Ah… ces ados !
par Daniel Dejardin
Daniel Dejardin est médecin des Hôpitaux, psychiatre, à Digne. Pour Servir, il a exprimé quelques recommandations à l’intention de tous ceux qui essayent de comprendre les adolescents…
1. Trouver la bonne distance relationnelle
Avec les ados il est difficile de trouver la bonne distance : on est facilement trop loin ou trop près. A être trop loin, on risque de paraître froid et indifférent. A être trop près, on tombe vite dans la démagogie. Un grand danger avec les ados est de jouer de séduction : elle peut se manifester de mille manières, par le vêtement, le vocabulaire, les centres d’intérêt. Le film « Le cercle des poètes disparus » nous montre bien les dangers de jouer avec « le feu de la séduction ».
Qu’on se le dise, nous les adultes sommes des adultes. Ne nous déguisons pas en ados ! Par contre soyons chaleureux, manifestons un réel désir de les comprendre sans hésiter à reconnaître les possibles incompréhensions entre nous, les décalages de mentalité et de culture. Les ados apprécient, eux qui ont une sainte horreur de l’hypocrisie.
2. Relation avec les parents d’adolescents
a) Lors du démarrage d’un groupe de jeunes
II faut rencontrer les parents. Expliquer votre projet, leur demander ce qu’ils en pensent, écouter leurs suggestions. Si vous n’avez pas l’aval et une bonne alliance avec eux, vous risquez tôt ou tard d’être déçus.
b) Problème des confidences au sein d’un groupe de jeunes
Ne jamais susciter la confidence d’un jeune. S’il vous accorde sa confiance, c’est lui qui décidera de vous confier certains sujets sensibles de sa vie personnelle. Comment gérer ces confidences vis-à-vis des parents ? Cela n’est pas évident car elles risquent de compromettre la confiance que vous accordent les parents ou celle que vous accorde le jeune. Quelques exemples.
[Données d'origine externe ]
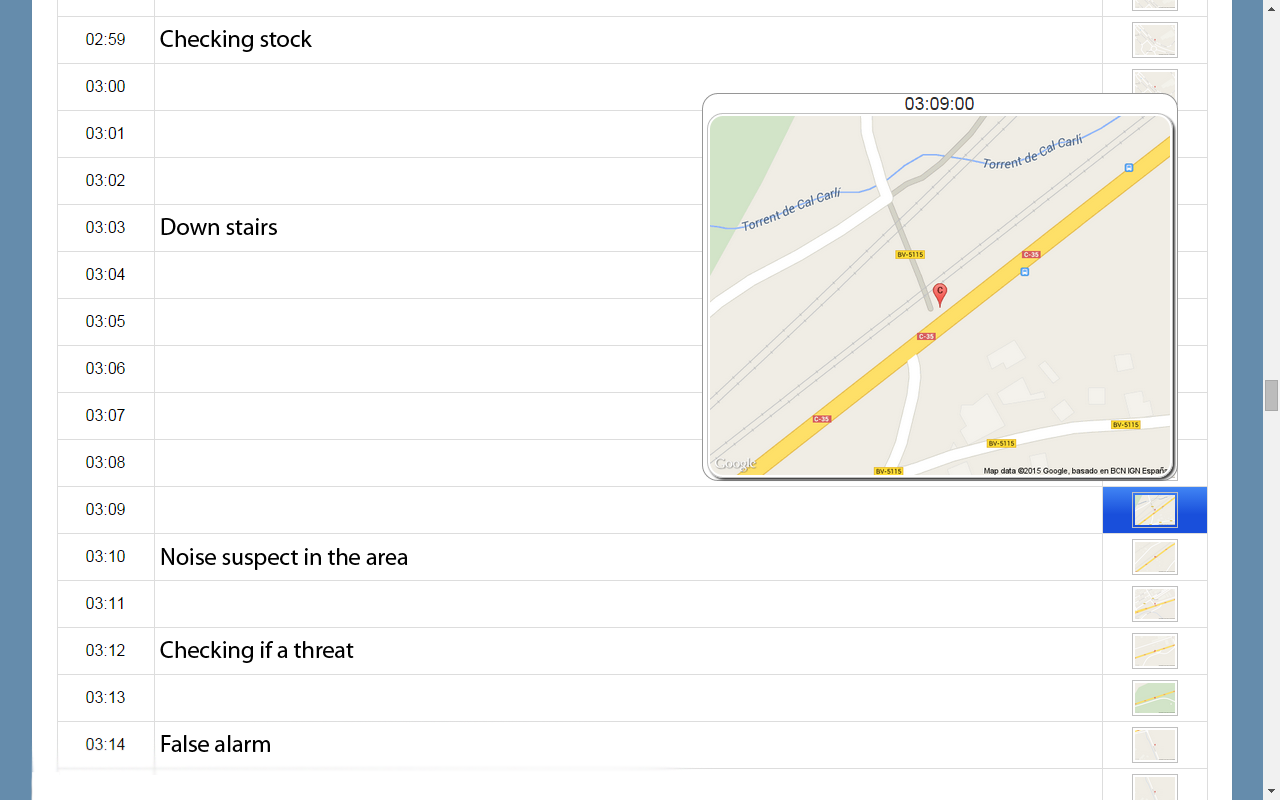Viewport: 1280px width, 800px height.
Task: Open the map thumbnail for 02:59
Action: pos(1155,40)
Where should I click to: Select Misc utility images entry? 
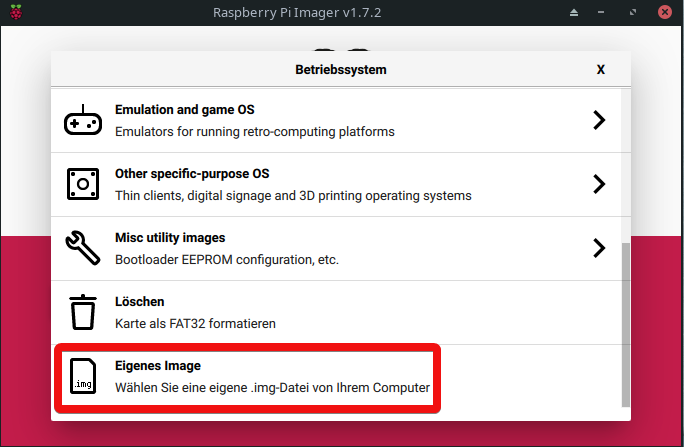336,249
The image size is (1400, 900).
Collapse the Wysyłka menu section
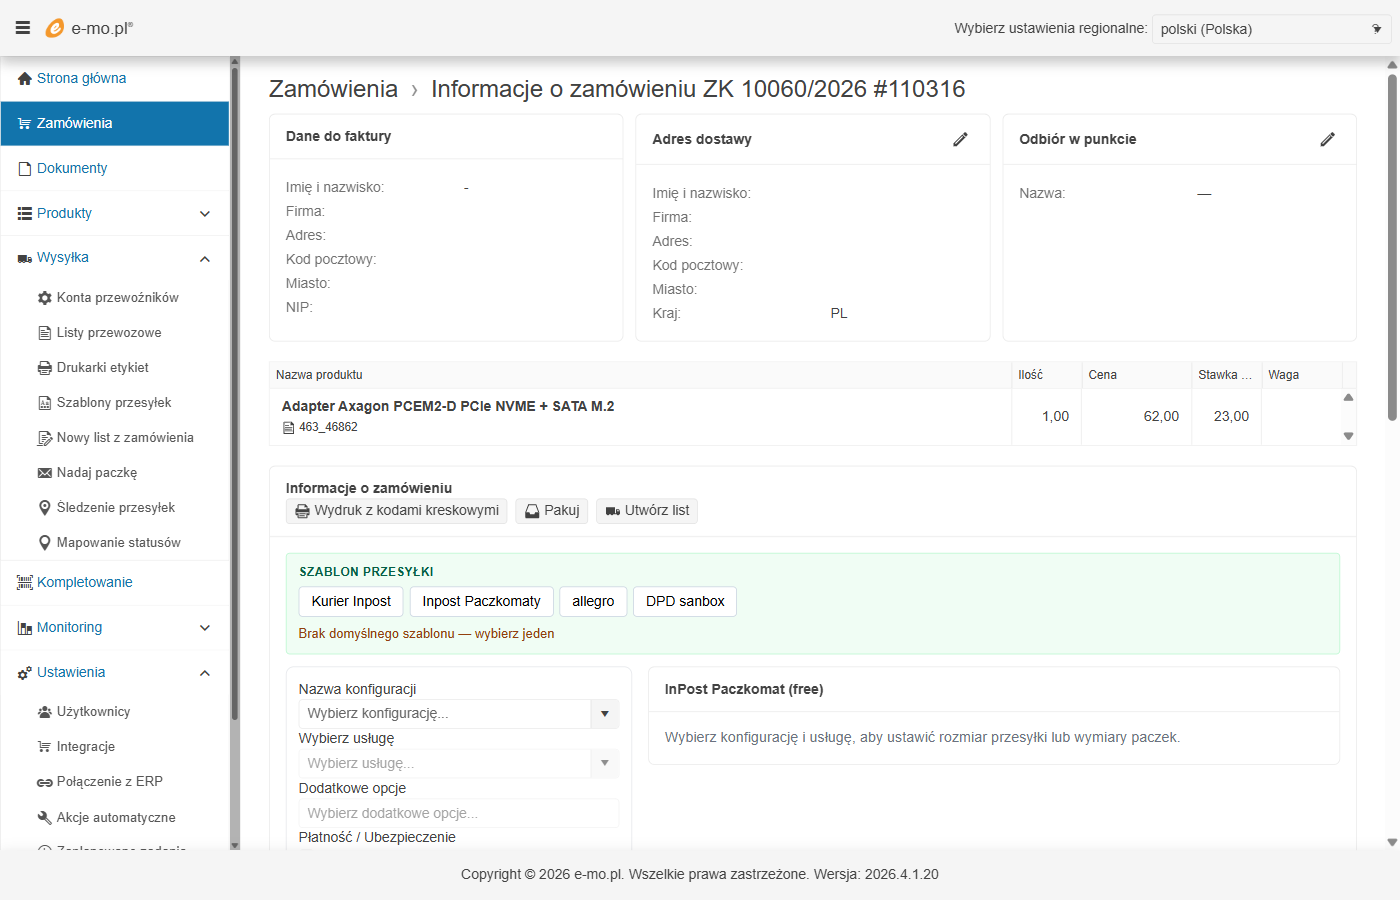click(x=205, y=259)
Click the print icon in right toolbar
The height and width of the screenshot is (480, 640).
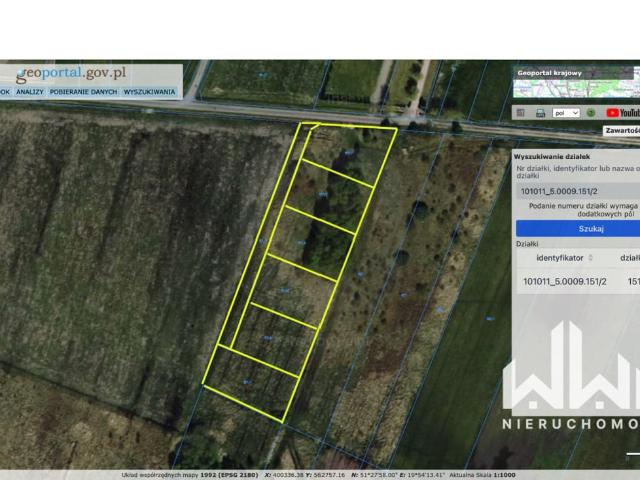[539, 113]
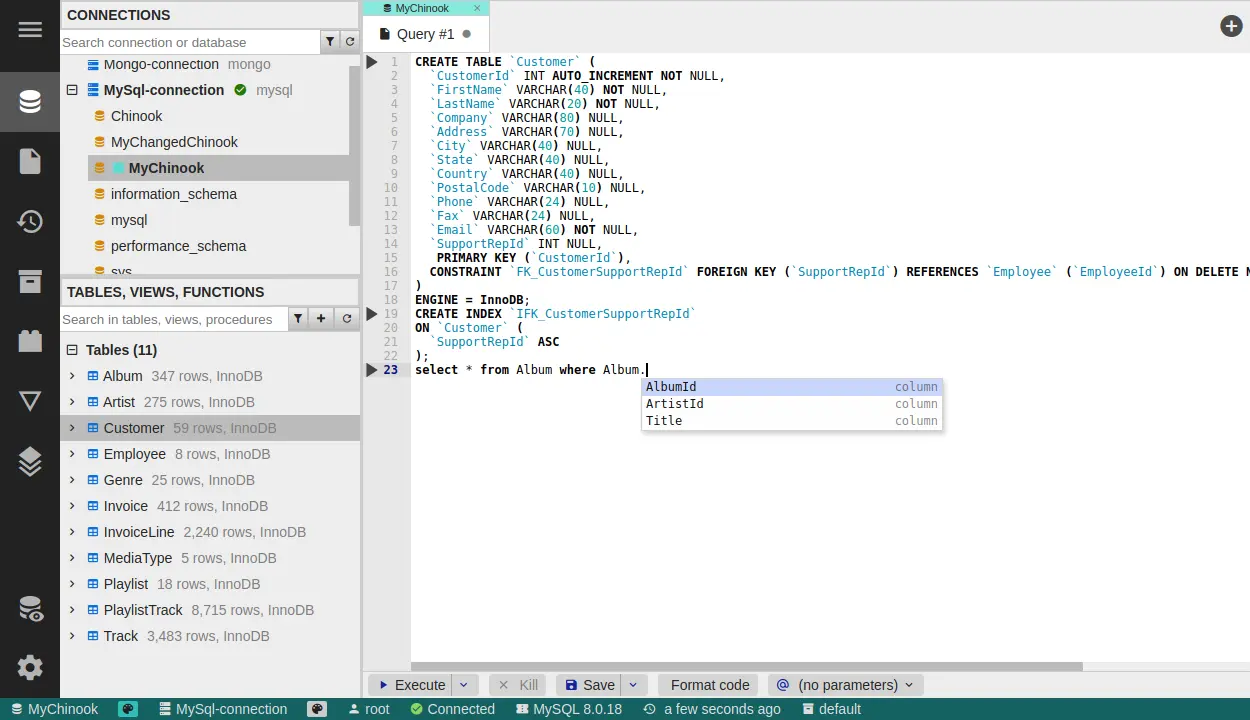Select the database connections sidebar icon
This screenshot has width=1250, height=720.
(x=30, y=102)
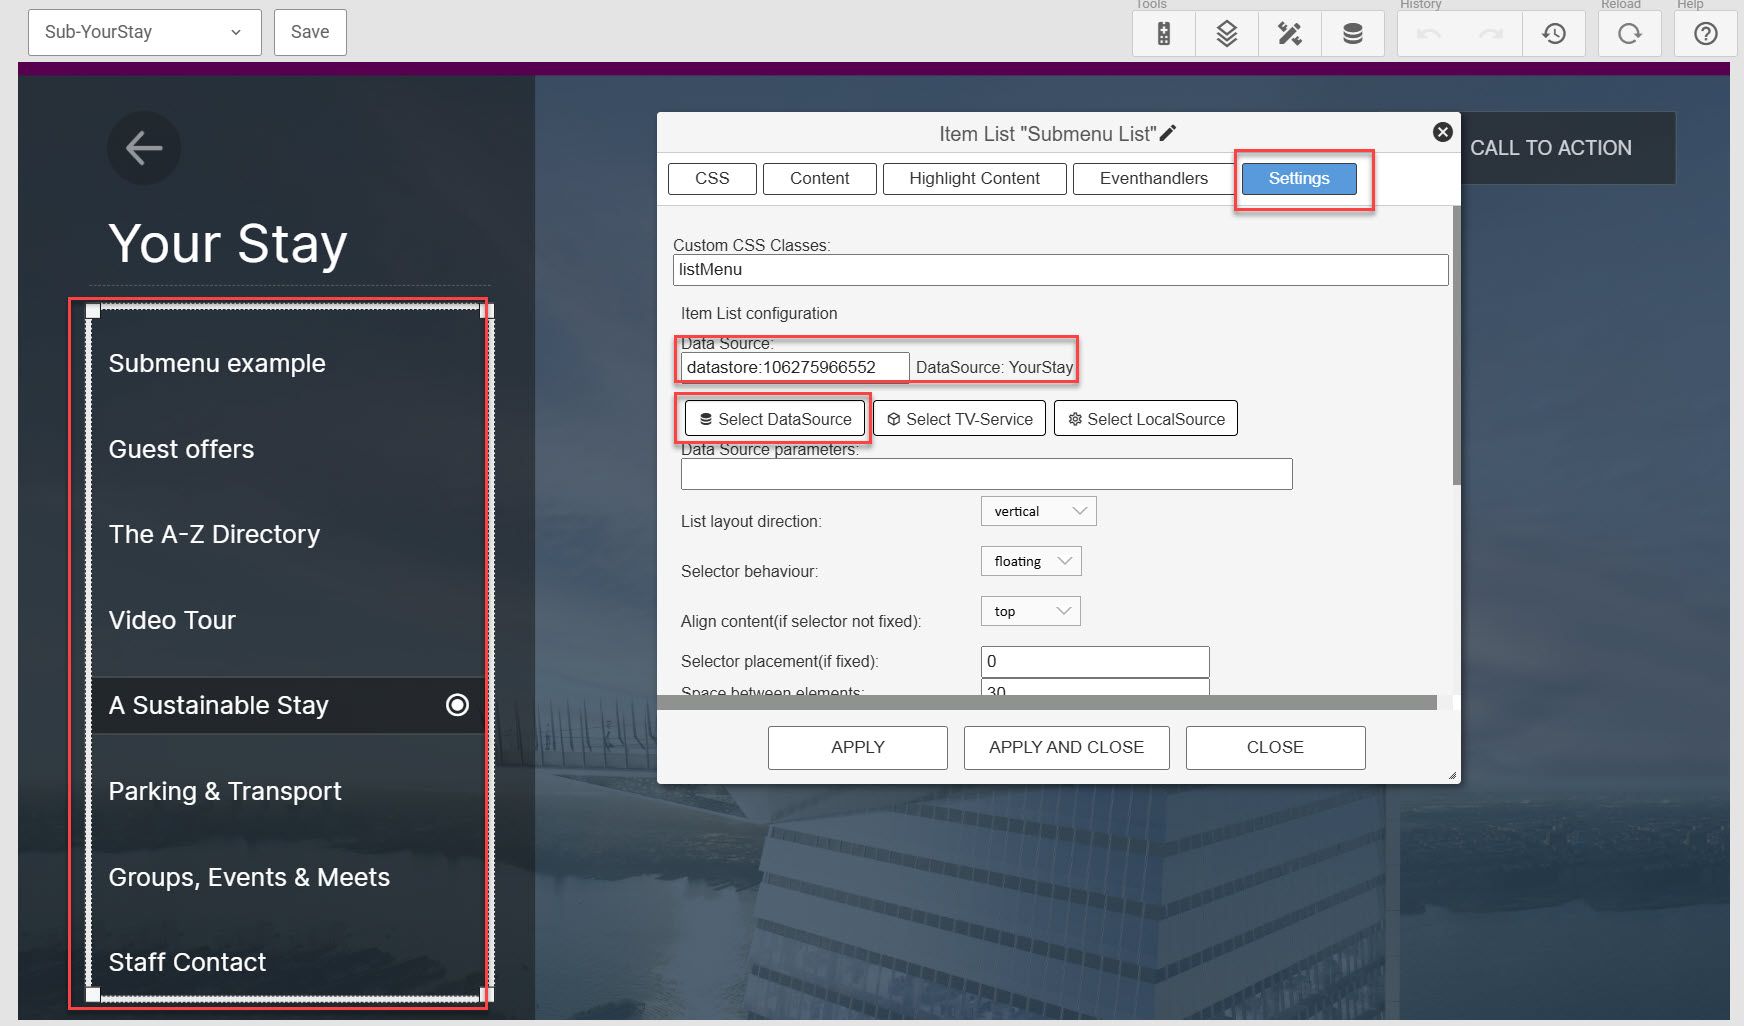This screenshot has height=1026, width=1744.
Task: Click the Custom CSS Classes input field
Action: [1060, 270]
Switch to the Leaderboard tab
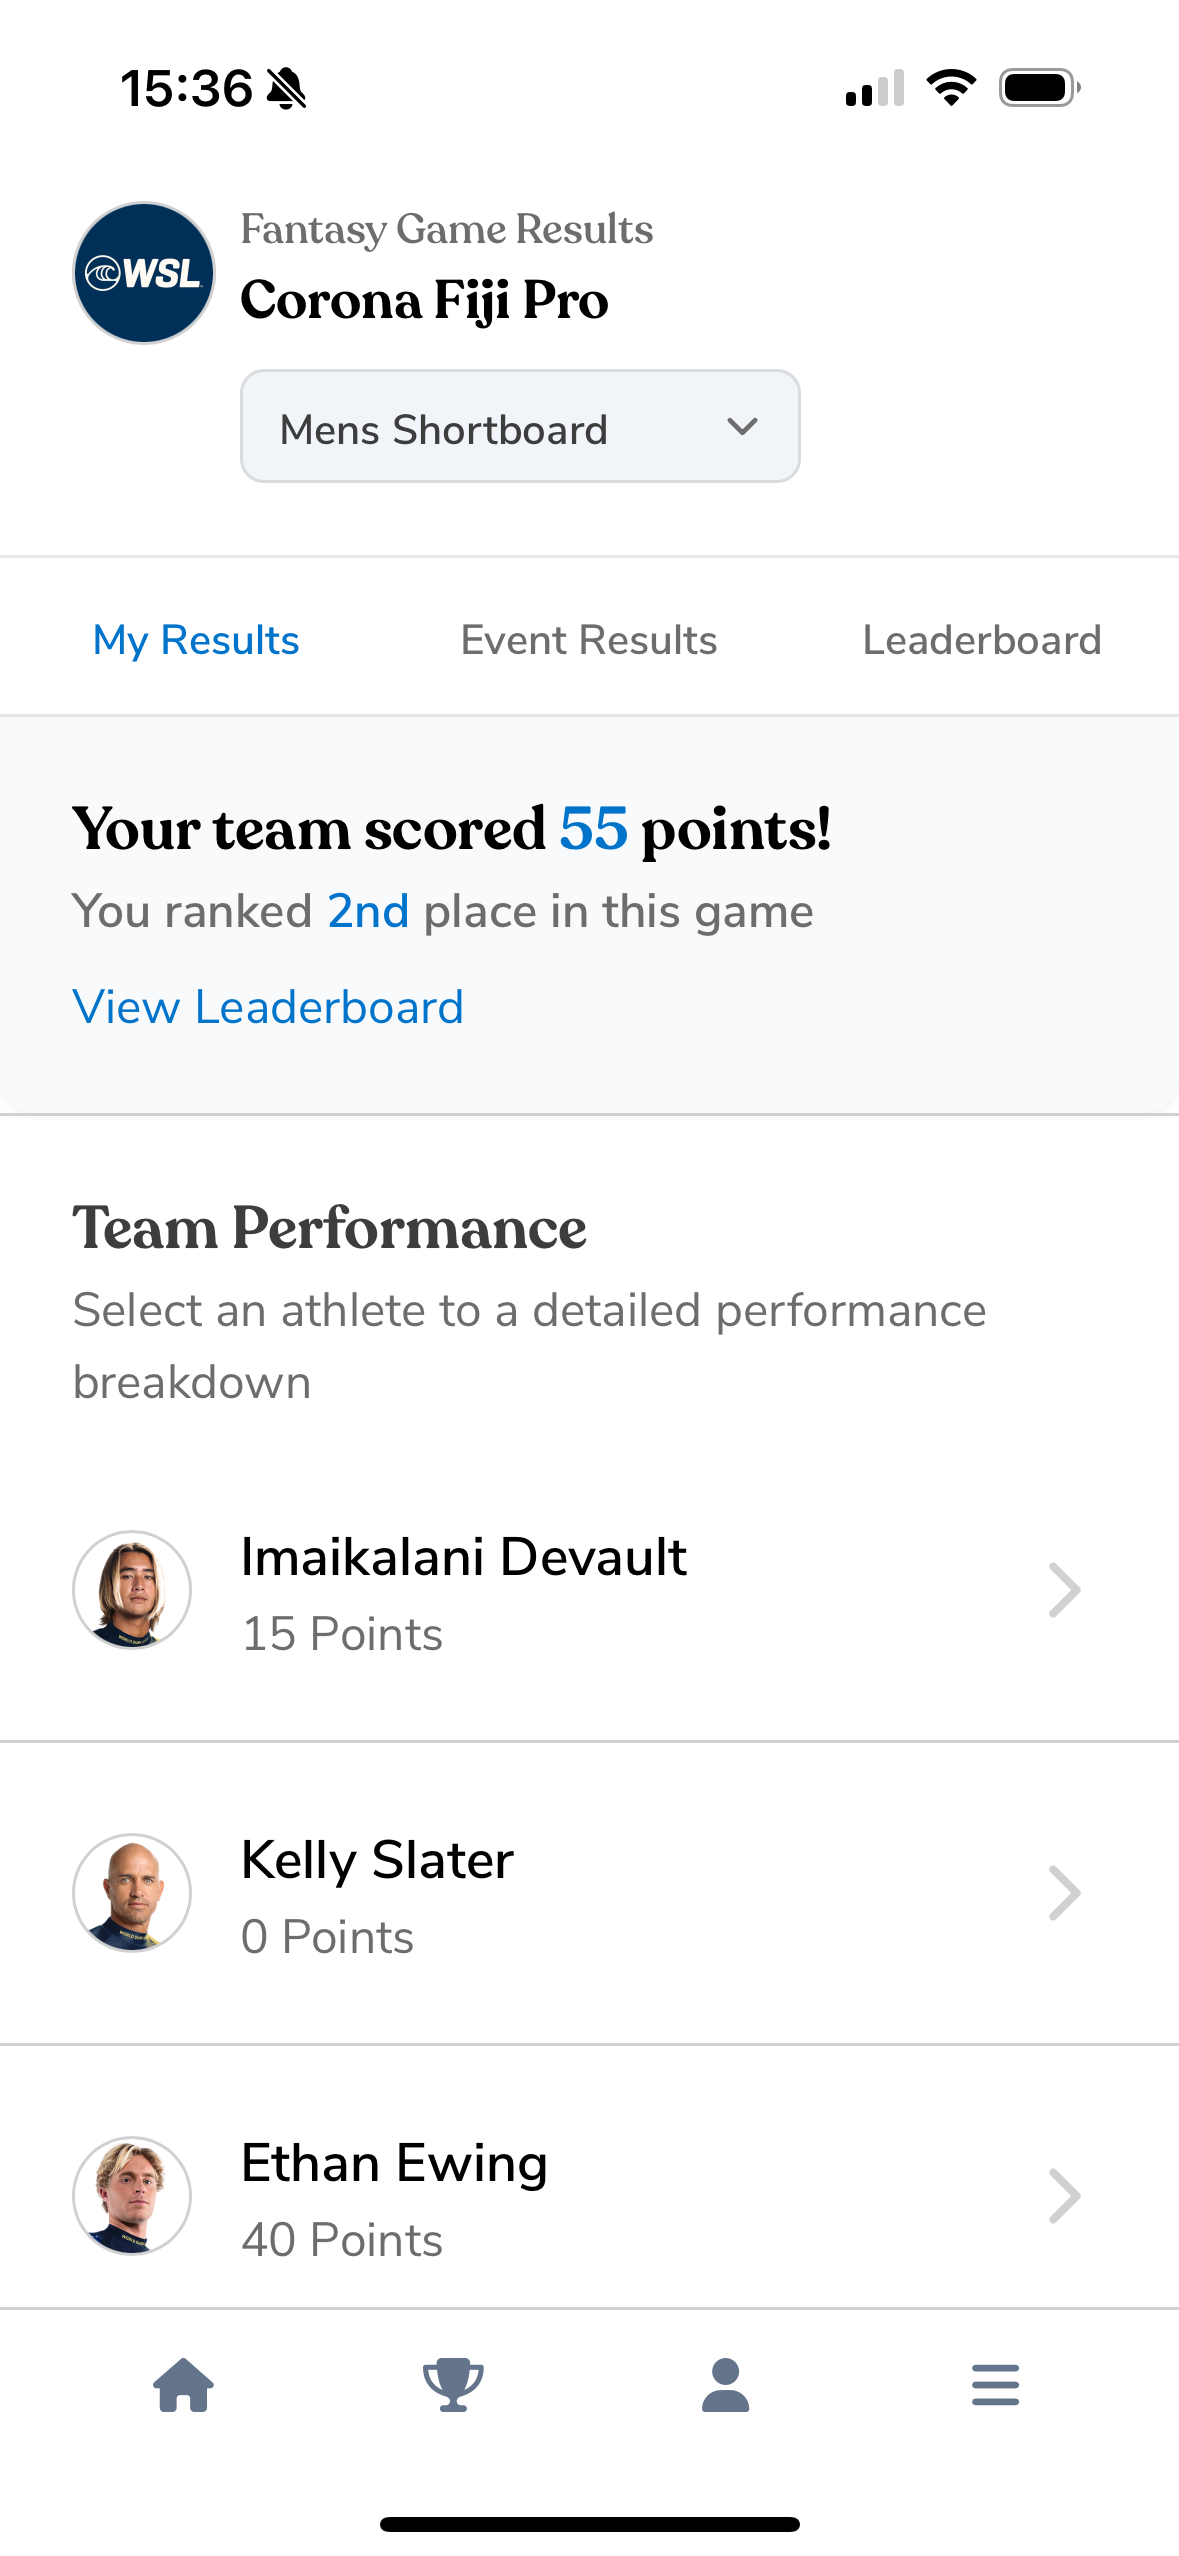This screenshot has height=2556, width=1179. 982,640
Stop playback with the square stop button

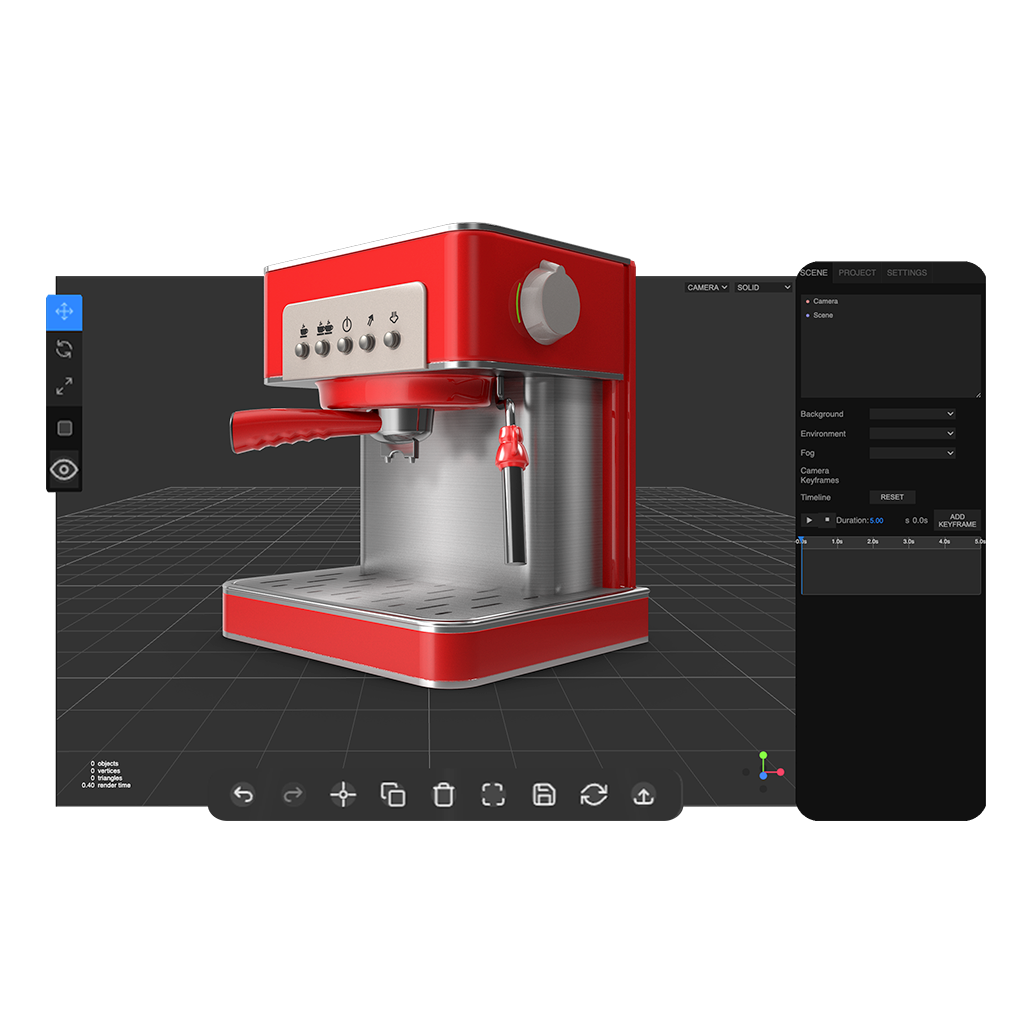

Si un jeune confie un secret intime du genre « je suis amoureux de… », pour ma part, je garde ce secret entre lui et moi, en l’emmenant à réfléchir sur ce choix, sur ce qu’est l’amour, sur ce qu’en dit la Bible. Par contre si la confidence engage ma responsabilité d’adulte, par exemple si l’ado m’apprend qu’il se drogue, qu’il s’autorise des sorties en cachette de ses parents, qu’il fugue de l’école…, je lui explique qu’il se met en danger par ses pratiques et que mon devoir est d’en informer ses parents. Je ne peux pas garder cela pour moi.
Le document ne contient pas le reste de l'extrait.